Nevertheless, our study still has several limitations. First, due to the retrospective nature of these data, some characteristics such as BRAF status and size of CLNMs were not taken into consideration in the study, which may influence the final results. Moreover, it is suggested that superior pole tumors increase the risk of lateral neck lymph node disease due to the proximity of a superior pole tumor to the lateral neck nodes, and tumor location may be a confounding factor with tumor size [15]. Second, due to the conservative surgical strategy during the study period in our institute, only a small proportion of patients with advanced primary disease underwent RAI administration, so RAI turned out to be a risk factor in univariate analysis and not related to lateral neck recurrence in the multivariate analysis.

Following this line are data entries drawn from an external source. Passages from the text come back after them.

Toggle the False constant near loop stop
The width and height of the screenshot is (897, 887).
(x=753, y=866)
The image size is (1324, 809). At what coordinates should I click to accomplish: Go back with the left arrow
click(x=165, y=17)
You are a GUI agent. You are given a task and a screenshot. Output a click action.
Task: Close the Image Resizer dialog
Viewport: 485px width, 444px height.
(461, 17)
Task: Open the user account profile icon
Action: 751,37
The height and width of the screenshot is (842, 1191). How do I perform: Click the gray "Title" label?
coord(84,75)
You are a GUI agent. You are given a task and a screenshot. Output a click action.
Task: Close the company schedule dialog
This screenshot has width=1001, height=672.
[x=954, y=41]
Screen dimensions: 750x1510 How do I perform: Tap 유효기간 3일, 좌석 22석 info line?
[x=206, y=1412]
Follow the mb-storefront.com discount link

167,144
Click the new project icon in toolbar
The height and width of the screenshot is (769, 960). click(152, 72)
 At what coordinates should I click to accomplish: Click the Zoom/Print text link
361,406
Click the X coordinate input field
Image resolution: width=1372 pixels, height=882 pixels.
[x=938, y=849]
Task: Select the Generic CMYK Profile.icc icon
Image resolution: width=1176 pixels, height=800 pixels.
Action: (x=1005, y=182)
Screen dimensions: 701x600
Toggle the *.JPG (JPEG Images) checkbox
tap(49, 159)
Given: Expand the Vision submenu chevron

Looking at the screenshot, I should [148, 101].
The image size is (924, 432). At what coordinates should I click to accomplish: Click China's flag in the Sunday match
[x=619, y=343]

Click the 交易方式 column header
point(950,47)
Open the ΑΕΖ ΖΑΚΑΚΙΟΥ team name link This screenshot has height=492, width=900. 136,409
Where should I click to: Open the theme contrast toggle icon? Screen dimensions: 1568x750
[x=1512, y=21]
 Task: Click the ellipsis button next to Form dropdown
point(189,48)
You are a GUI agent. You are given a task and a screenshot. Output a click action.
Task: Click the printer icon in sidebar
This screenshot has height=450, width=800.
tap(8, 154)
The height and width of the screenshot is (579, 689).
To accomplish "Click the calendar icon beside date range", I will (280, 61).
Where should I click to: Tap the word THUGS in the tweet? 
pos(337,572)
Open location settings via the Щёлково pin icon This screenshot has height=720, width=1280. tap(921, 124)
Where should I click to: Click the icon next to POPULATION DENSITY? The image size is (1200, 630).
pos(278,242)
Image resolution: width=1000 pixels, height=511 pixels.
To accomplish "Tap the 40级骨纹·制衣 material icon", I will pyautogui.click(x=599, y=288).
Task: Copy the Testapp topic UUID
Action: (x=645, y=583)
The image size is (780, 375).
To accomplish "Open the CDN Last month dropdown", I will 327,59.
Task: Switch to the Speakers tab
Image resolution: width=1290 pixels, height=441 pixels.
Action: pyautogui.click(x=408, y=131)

Thus, it is difficult to evaluate the protective value against lateral neck recurrence. Third, other than recurrence, survival outcome is another concern for this topic, but it was not analyzed in our study due to its low incidence rate (0.2%, 5/2500).

Despite these limitations, our study successfully established a simple stratification method, which seems to effectively stratify lateral neck recurrence risk for patients with pN1a PTC.